Remembering My God-Fearing and Most Loving Great Grandma

This woman on the right was my beloved and Godly great-grandmother. I came across this picture today and just started bawling. As a child, there were very few people in my life whom I felt loved me, felt safe and secure with, or who gave me a sense of true love and peace. This woman, although I didn’t get to see her as often as I wished, was all of those things to me. She had the most tender and loving spirit! She prayed and spoke of God’s love every time I was in her presence. She amazes me to this day, because there weren’t Christian counselors available to help her through her past pain and grief, and she certainly had a lot, yet… She was the epitome of spiritual healing! She was filled with the Holy Spirit!
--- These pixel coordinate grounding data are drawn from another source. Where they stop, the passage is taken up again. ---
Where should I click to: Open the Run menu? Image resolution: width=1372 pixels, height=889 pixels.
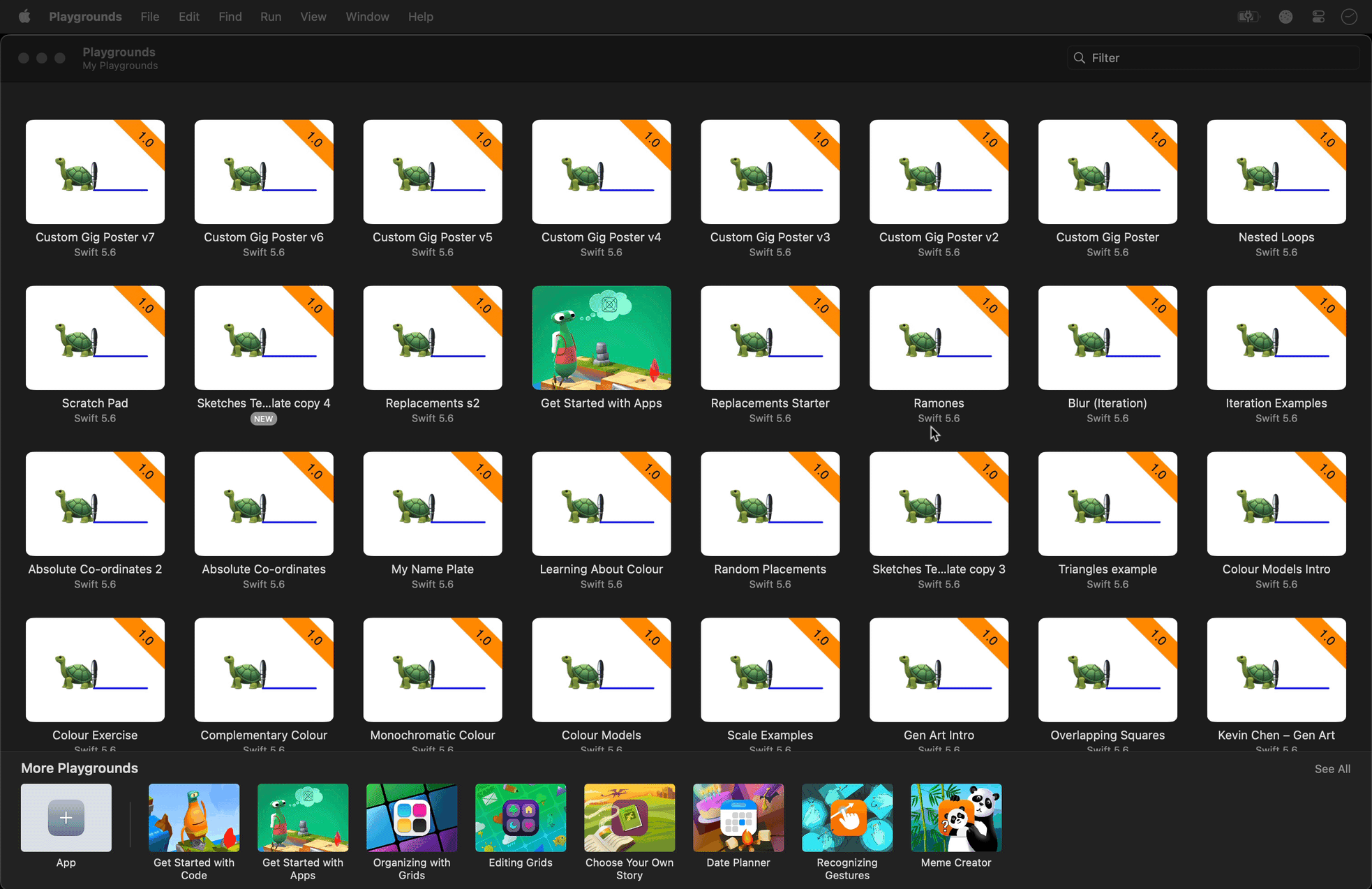pos(271,16)
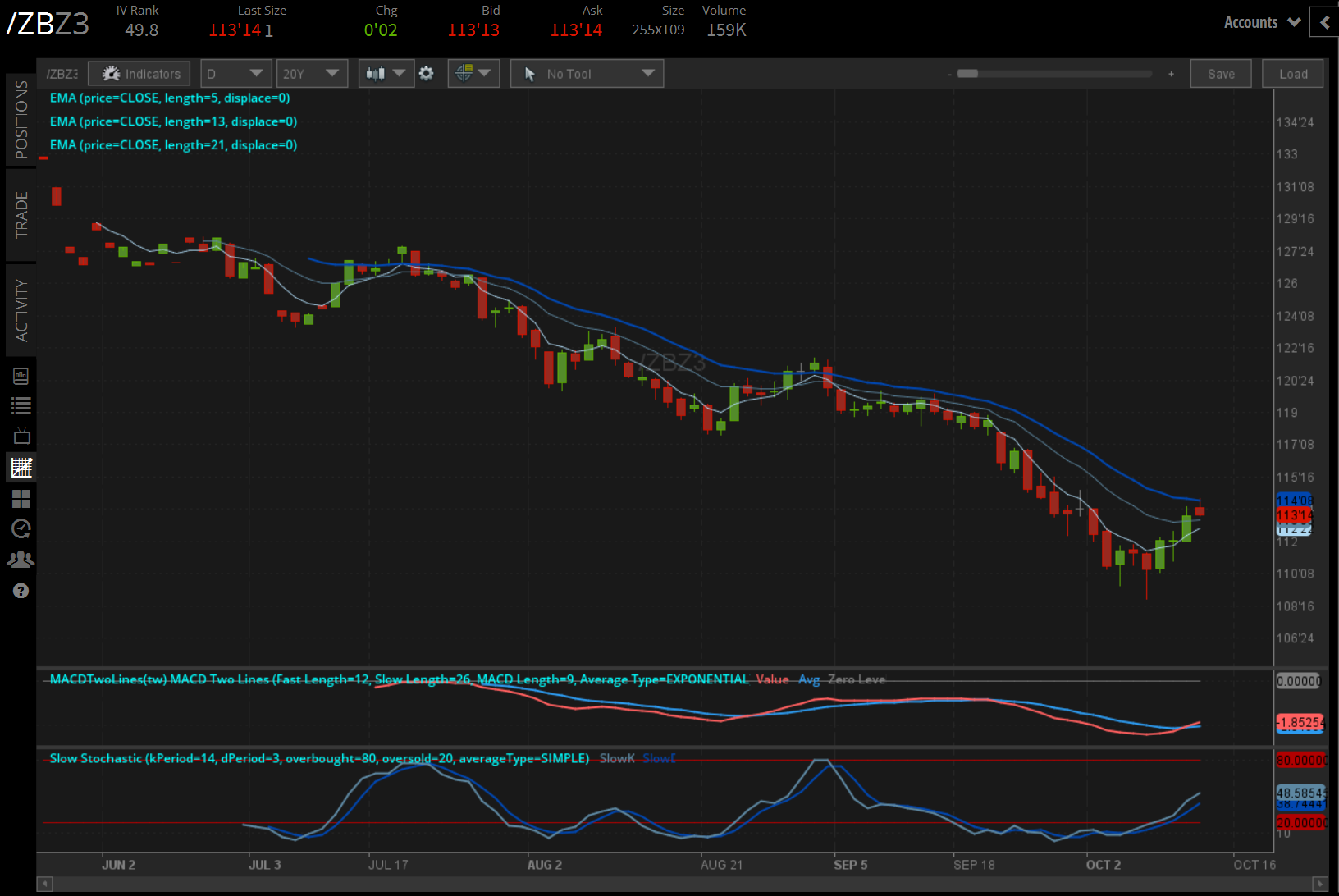Open chart settings with the gear icon
1339x896 pixels.
(x=427, y=73)
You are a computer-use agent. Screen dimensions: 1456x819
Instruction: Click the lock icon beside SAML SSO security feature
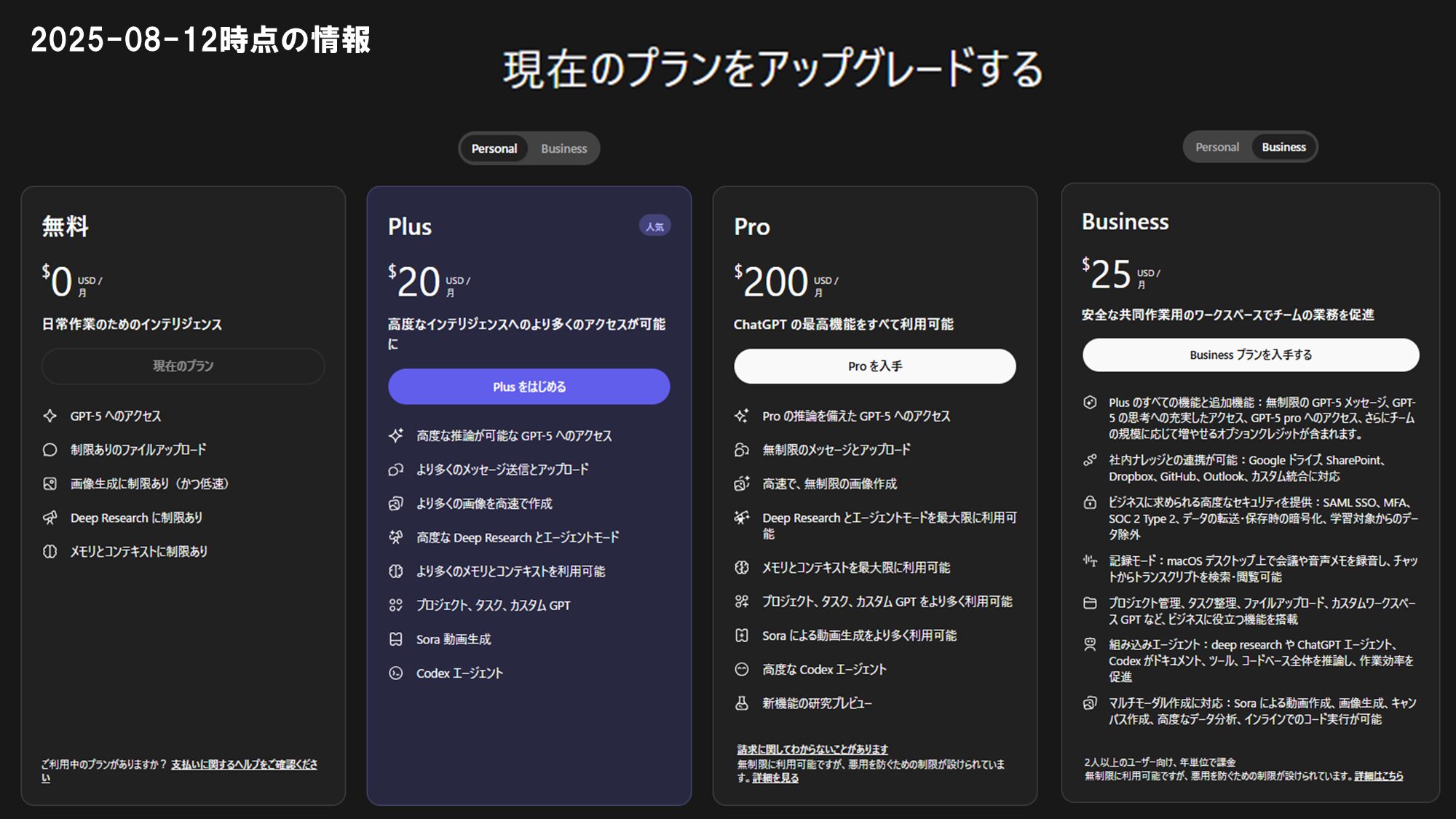(1090, 502)
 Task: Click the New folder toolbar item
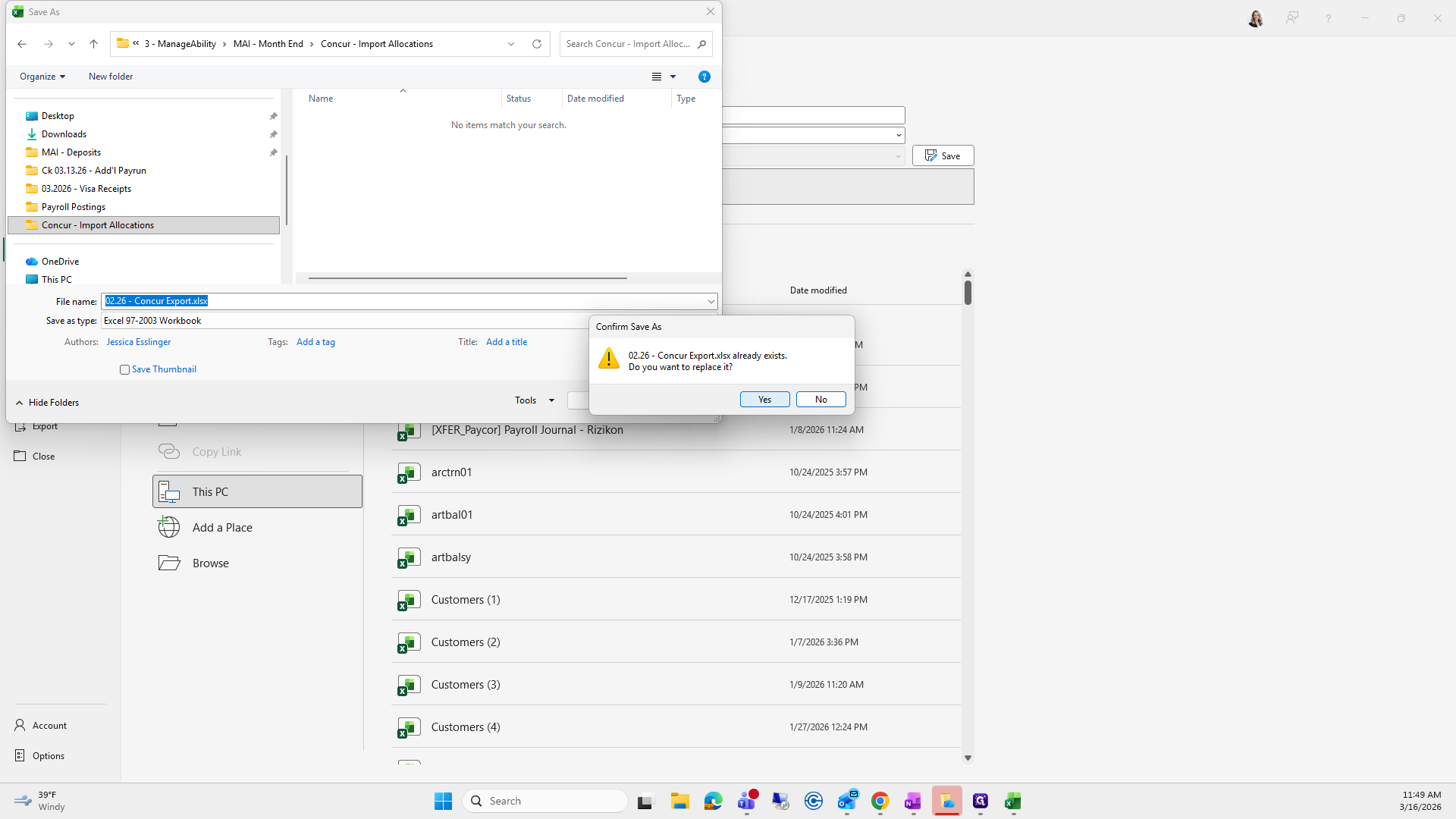click(111, 77)
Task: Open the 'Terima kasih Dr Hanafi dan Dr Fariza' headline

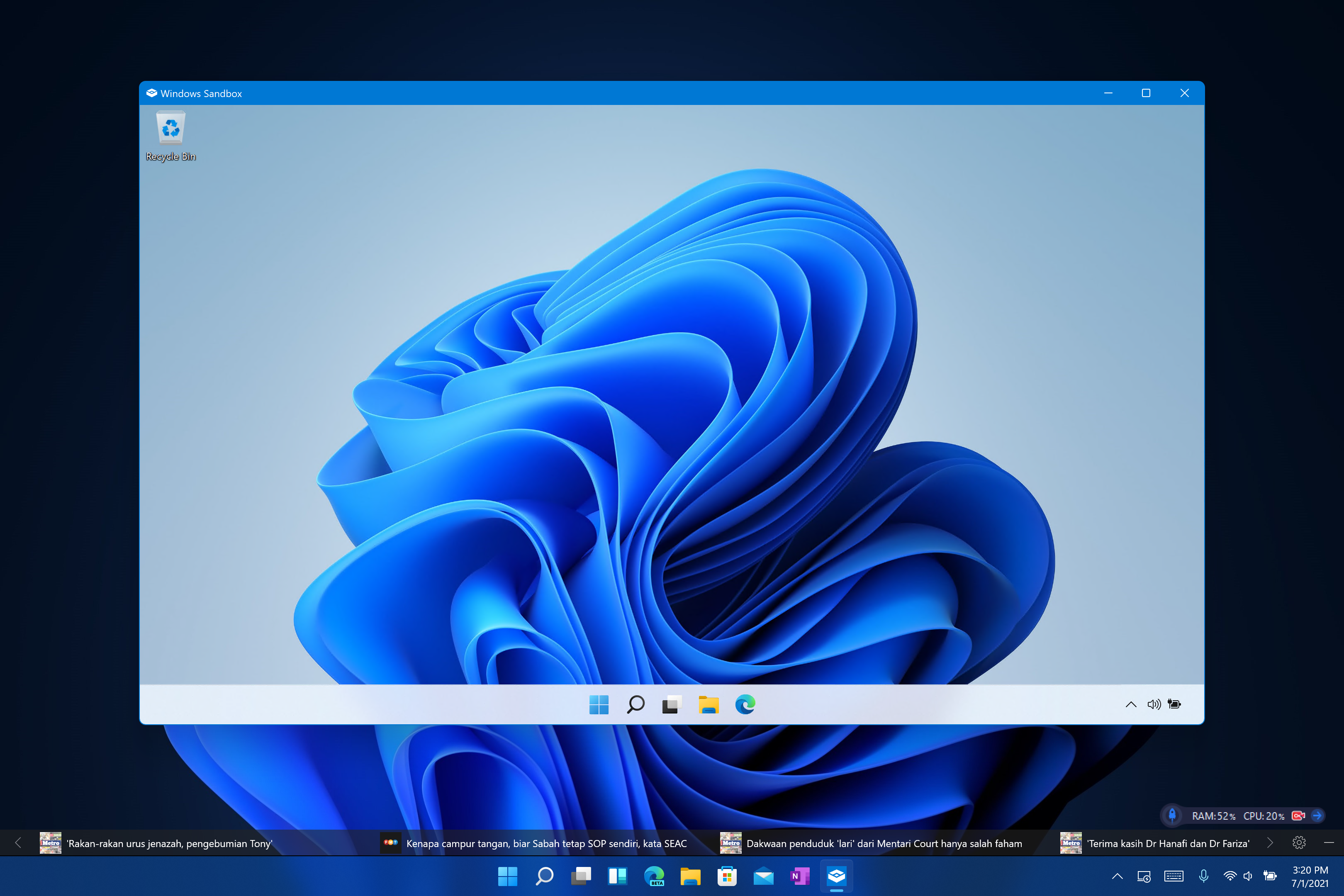Action: click(1168, 843)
Today, I thank God for placing this Godly woman in my life! I think sometimes, you don’t realize how much you love someone until you’re much much older! I sure loved her and can’t wait to spend eternity with her in Heaven. She died about 10 years ago and it’s been a long 10 years without her on this Earth! I fall way short of the Godliness, tenderness, kindness, gentleness, and love this woman beheld… But, I sure hope to somehow follow in her footsteps, if even only a little.

One of my favorite memories of her was when I was 5 years-old. She lived about a mile from my school and I didn’t want to go home after school. Therefore, I walked on a busy road by myself to her apartment building. I knocked on her door and the look of surprise and concern was obvious. Unlike everyone else in my life, she didn’t scold me, yell at me, hit me, or shame me. She received me! She showed me love! She fed me a snack, talked to me about how much she loved me and how she didn’t want anything to happen to me. Then in love she walked me home, held my hand, and she never told my mother about the incident (because she knew that would mean trouble for me). I have very few memories from ages 5 – 8, but I remember this in vivid detail. Mostly, I remember the extreme love and tenderness I felt, as it was a rare feeling for me as a child.

Thank God for someone special in your life today, even if it means going back in the past… even if it means you have to cry over the memories! Show someone intimate God-fearing love today, people forget a lot of things, but they never forget feeling loved.

Blessings, Crystal

Romans 12:2 “And do not be conformed to this world, but be transformed by the renewing of your mind, so that you may prove what the will of God is, that which is good and acceptable and perfect.”